The span to repeat in the listing below runs from the line containing "Task: Click the 4VM10.RU building logo" to the line containing "Collapse the Aim", inclusive. Repeat it exactly, and only it.

-- Information given --
════════

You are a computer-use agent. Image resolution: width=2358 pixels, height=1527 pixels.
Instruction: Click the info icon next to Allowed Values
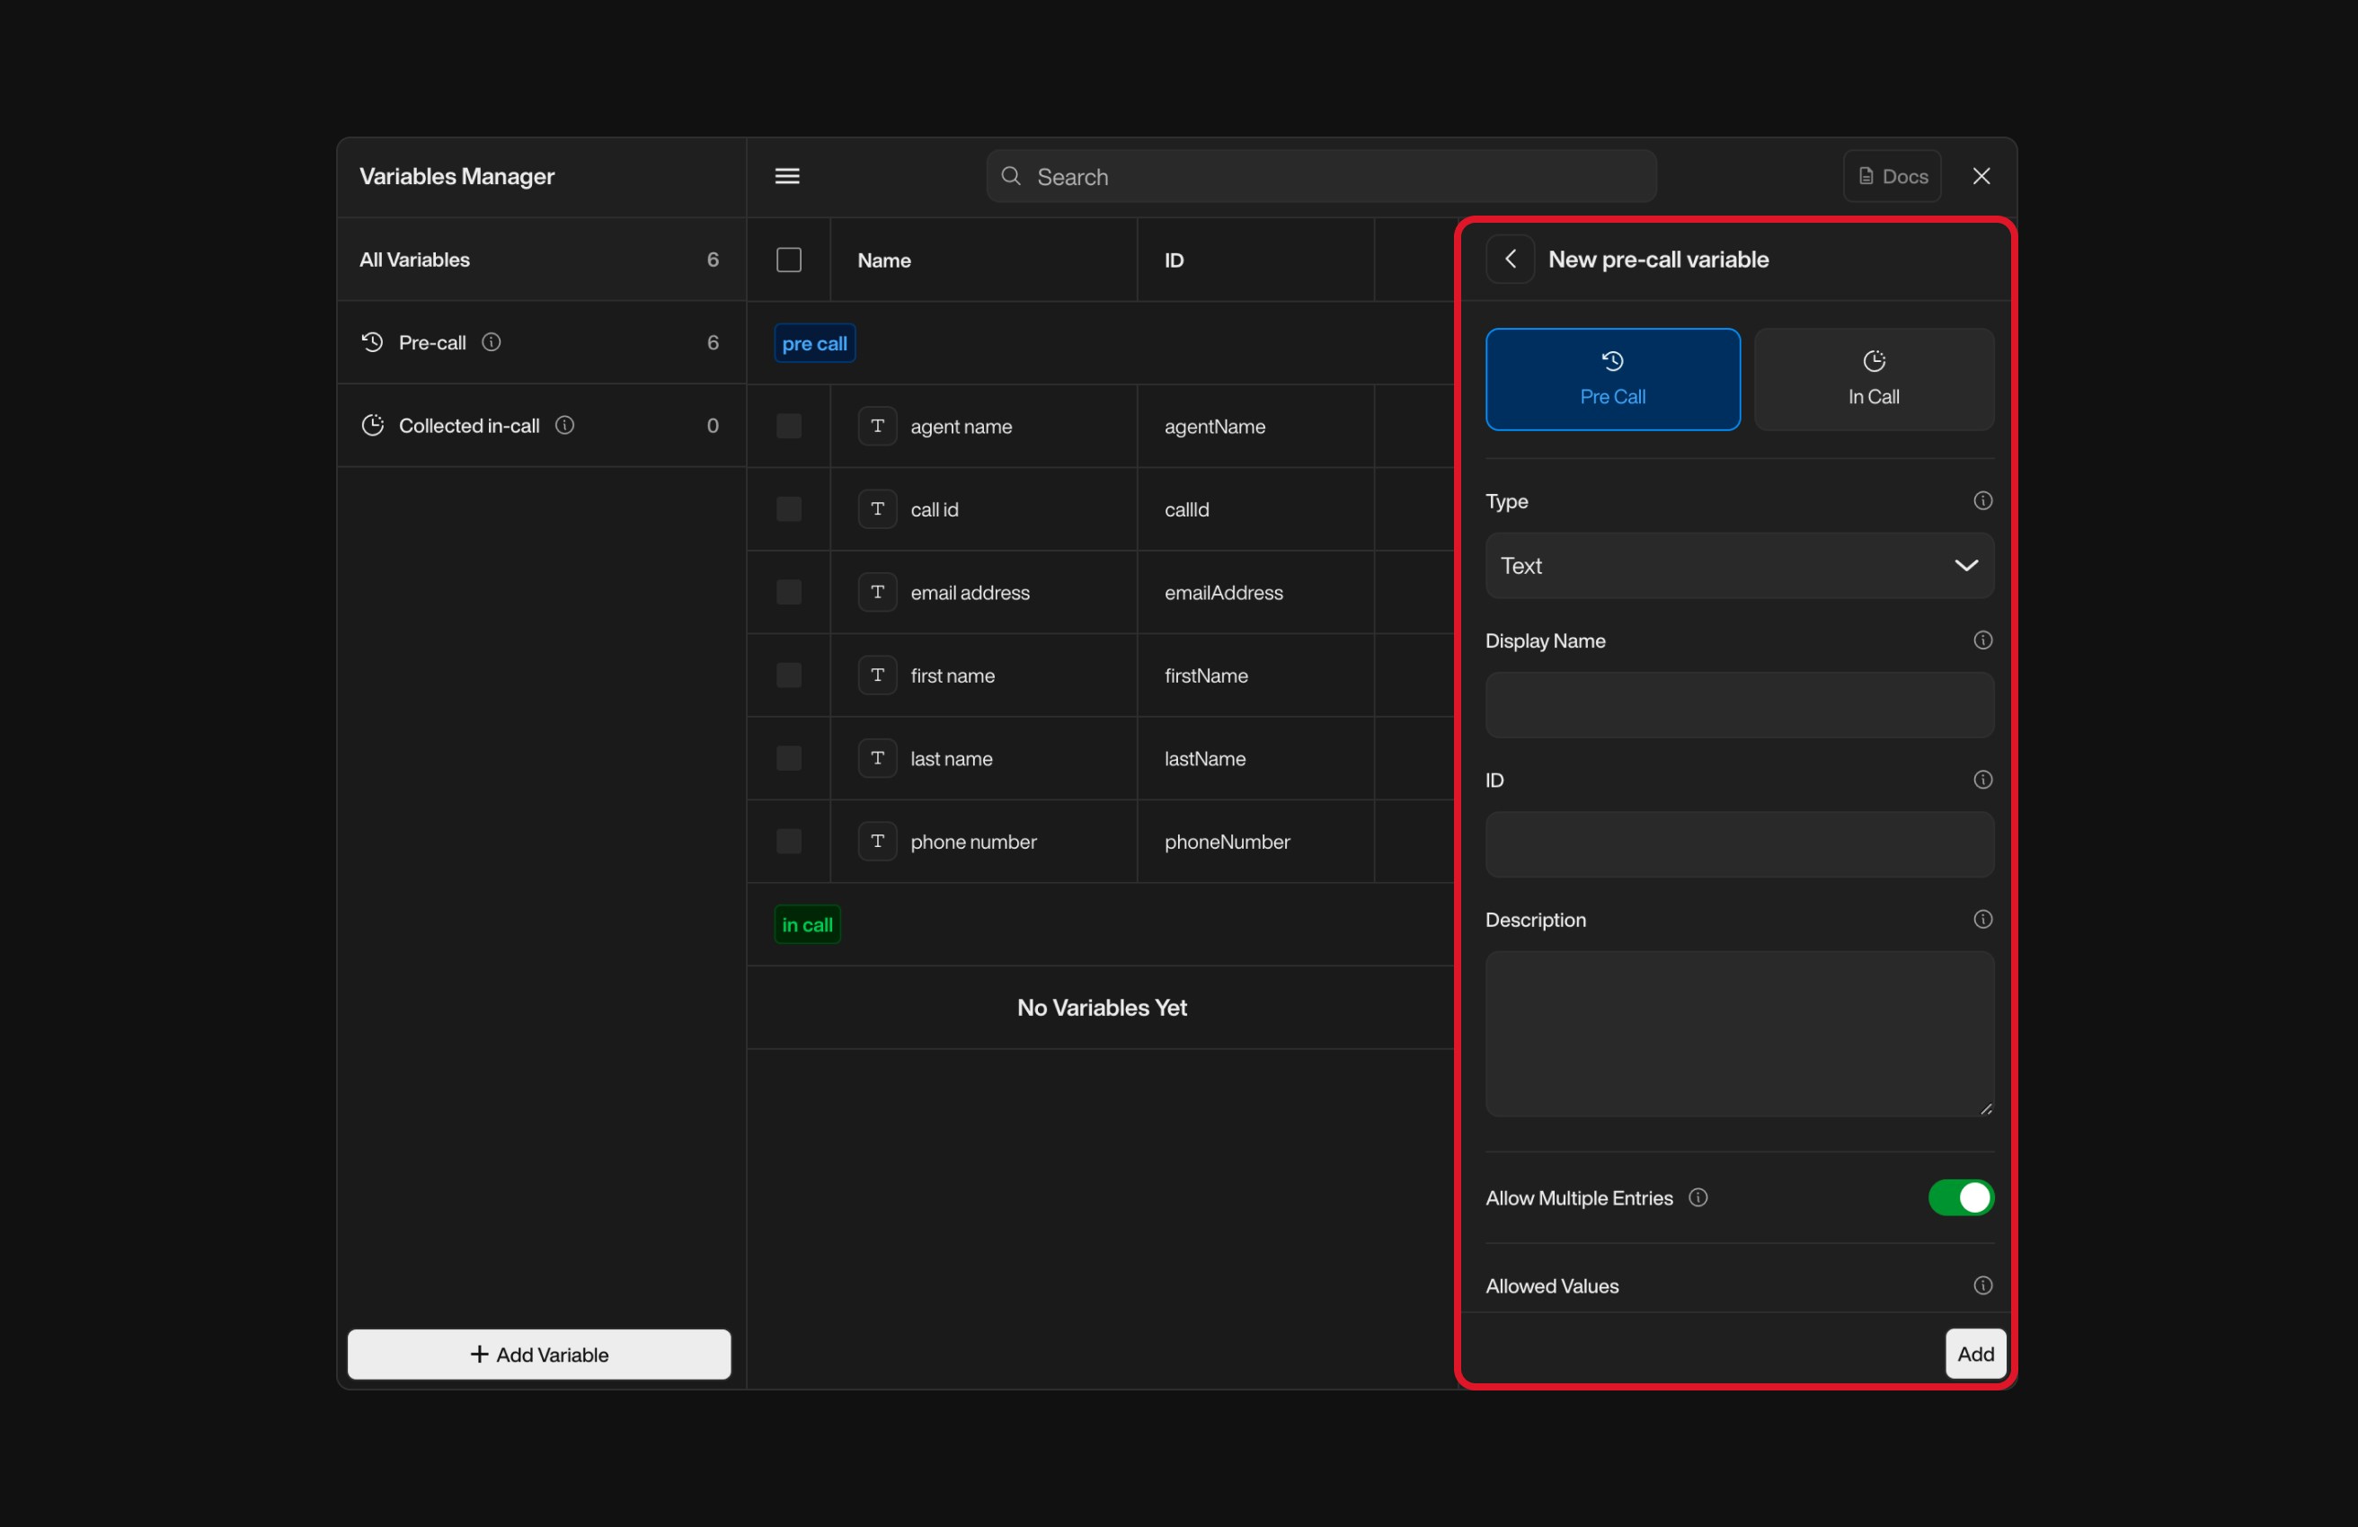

════════

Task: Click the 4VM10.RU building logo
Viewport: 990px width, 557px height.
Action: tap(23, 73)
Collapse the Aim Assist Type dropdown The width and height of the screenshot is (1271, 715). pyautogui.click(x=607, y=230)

════════

-- Response below --
Task: Click the 4VM10.RU building logo
Viewport: 990px width, 557px height.
Action: tap(23, 73)
Collapse the Aim Assist Type dropdown The width and height of the screenshot is (1271, 715). pyautogui.click(x=607, y=230)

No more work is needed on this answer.